Wednesday, March 16, 2005

I slept well last night. Around midnight (New York time), I conked out. I would have slept the entire night had a certain disfigured baby not started screaming at around 4am. I have this theory that if you run to a baby every time it cries, you condition it to cry every time it wants you to run. There are times, of course, where you have to go to the baby—it might have a dirty bum (igh) or hunger or be uncomfortable or be twisted in its blanket. But most of the time, especially during the night, it cries for little reason other than it wants you to run. Following through with my well-schooled baby psychology, it would be best if the parents not to run to the baby every time it cried. Even withstanding the aforementioned, I know nothing about babies, but it seems my hotel neighbor shares my lack of knowledge and implemented the no-run-baby experiment the last two nights. When the baby started to cry at 4am, there was no response, no rocking, no coddling, no (please!) walking with the baby to the ice machine. Instead, the baby wailed and wailed until it cried itself back to sleep around 6am. (Either that or the parents were sloshed in the hotel bar—I should have called social services to have the monster removed; why do all my good ideas occur after the fact?) By the time the monster gave up, I managed to sleep only fitfully for the last couple of hours before it was time to awaken.

Speaking of awakening, my alarm went off at 8am, leaving me with plenty of time to shower and pack before heading to Newark airport for my 11am flight. The taxi took less time than I expected, and I arrived by 9:30am, leaving me ample time to check in, eat breakfast, and wait comfortably with no suggestion of anxiety. The thing about 11am flights is that if the flight leaves, for example, at 2pm and not 11am, arriving at the airport for the earlier flight time means you’ll sit around for many hours. I somehow did that. I always had an inkling that the flight left at 2pm, but when I spoke to evil Doolies last night, she said that that didn’t sound right. How can it leave at 2pm if you arrive at 5pm? The answer, of course, is that there’s a three-hour time difference, which turns what would be a three-hour flight into a more realistic six-hour flight. This was all lost on me late last night, and when I checked the calendar on my Phone That Is Smarter Than Me (PTISTM—I have to work on that acronym), it agreed with Doolies (I’m not sure how that happened). It worked out for the best, however. I now have many hours to write, check e-mail, and perhaps even work before I get on the plane. Once on the plane, my plan is sleep, read book, catch up on magazines, relax.

I was thinking about the gym and I came to this great realization: the thing about the perfect body is that the body was never meant to be perfect. There, take that evil gym! Of course, if I worked out to have a “normal” body instead of a perfect body, I’m not sure if that argument would work. Look at Bruce Lee! For all his perfection, he still died young. Ergo, I shouldn’t work out. (It’s like a mathematics proof: lots of steps are skipped because of their obviousness to any PhD-toting, small-headed, beady-eyed, pocket-protector wearing genius.)

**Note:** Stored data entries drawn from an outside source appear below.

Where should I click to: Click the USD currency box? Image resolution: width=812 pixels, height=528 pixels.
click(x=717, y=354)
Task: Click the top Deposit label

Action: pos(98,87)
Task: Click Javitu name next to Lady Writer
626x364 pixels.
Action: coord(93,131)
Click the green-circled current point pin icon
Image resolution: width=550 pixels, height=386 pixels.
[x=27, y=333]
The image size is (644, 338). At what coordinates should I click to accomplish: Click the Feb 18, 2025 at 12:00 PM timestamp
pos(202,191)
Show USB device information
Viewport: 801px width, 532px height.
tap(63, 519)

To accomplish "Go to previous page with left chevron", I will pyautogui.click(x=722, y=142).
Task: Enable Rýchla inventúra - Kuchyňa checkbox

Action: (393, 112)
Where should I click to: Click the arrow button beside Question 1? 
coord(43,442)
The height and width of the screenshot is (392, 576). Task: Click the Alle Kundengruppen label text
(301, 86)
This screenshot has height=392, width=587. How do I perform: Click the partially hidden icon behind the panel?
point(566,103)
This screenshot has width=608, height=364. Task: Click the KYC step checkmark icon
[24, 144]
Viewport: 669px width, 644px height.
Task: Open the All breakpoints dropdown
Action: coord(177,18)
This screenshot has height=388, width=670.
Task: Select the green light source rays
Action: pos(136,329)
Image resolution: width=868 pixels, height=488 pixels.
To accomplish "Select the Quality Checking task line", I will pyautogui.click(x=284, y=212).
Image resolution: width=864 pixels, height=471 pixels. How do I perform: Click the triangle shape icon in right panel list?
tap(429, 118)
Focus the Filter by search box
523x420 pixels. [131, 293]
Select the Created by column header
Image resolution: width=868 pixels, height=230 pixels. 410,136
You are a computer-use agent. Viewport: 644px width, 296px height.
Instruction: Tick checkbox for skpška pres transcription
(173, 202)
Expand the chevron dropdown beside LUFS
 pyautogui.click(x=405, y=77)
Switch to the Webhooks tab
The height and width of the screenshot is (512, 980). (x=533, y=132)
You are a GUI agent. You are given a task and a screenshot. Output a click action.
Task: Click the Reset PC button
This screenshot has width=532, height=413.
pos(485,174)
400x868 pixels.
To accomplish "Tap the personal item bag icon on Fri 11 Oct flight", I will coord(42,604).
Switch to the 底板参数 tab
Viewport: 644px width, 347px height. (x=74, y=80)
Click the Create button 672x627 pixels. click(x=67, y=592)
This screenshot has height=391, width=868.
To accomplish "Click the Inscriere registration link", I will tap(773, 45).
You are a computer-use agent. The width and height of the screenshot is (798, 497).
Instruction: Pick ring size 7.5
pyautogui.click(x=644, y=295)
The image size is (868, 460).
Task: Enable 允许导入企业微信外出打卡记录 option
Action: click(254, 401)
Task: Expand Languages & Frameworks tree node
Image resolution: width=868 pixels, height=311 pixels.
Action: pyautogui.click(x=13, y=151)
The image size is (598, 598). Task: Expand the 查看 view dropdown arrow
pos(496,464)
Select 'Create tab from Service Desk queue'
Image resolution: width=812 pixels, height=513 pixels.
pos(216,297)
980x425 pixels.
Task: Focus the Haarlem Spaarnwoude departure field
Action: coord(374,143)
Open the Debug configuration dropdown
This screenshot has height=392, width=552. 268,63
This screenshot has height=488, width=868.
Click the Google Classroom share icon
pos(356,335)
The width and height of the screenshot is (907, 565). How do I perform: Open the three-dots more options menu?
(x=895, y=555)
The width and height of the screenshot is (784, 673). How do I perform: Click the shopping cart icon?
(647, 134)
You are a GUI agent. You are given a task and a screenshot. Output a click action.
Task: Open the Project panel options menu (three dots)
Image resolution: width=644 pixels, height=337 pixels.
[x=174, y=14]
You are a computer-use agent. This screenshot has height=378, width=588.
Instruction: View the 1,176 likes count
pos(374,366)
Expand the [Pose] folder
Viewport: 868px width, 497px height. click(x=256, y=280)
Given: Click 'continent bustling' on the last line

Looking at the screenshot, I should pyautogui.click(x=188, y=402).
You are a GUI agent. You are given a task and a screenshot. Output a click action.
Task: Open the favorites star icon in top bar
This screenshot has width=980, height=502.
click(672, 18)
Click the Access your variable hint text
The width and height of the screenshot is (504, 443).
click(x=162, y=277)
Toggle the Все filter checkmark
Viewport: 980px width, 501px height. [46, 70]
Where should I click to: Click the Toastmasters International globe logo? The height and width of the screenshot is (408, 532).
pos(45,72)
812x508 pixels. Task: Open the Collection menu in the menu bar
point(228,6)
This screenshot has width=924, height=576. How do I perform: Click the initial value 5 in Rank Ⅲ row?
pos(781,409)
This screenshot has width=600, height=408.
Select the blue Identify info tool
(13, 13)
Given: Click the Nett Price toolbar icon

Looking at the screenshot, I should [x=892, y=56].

I should trap myself in strange places with internet more often. When I have fewer distractions and no escape, I write more. (We won’t speak of quality since that is always an empty discussion.)

The last time I was in Newark airport, I grew famously sick by eating Nathan’s famous hotdogs. During that flight back to Seattle, I vowed never again to eat hotdogs, and especially not Nathan’s hotdogs. I just finished lunch at Nathan’s. I don’t know what it is about comfort food, but I’m a sucker for it. While in New York this time, I visited a diner twice for a grilled cheese sandwich. I have tried many times to duplicate this sandwich at home and failed. It’s amazing how every diner in New York cooks the same tasting grilled cheese sandwich. I have a nagging suspicion that the secret sauce is the use of lard as the fat during grilling. I’m trying not to dwell on this any more than is necessary, however. I’m also hoping that I won’t suffer for my poor lunch choice. The jury is still out on that question.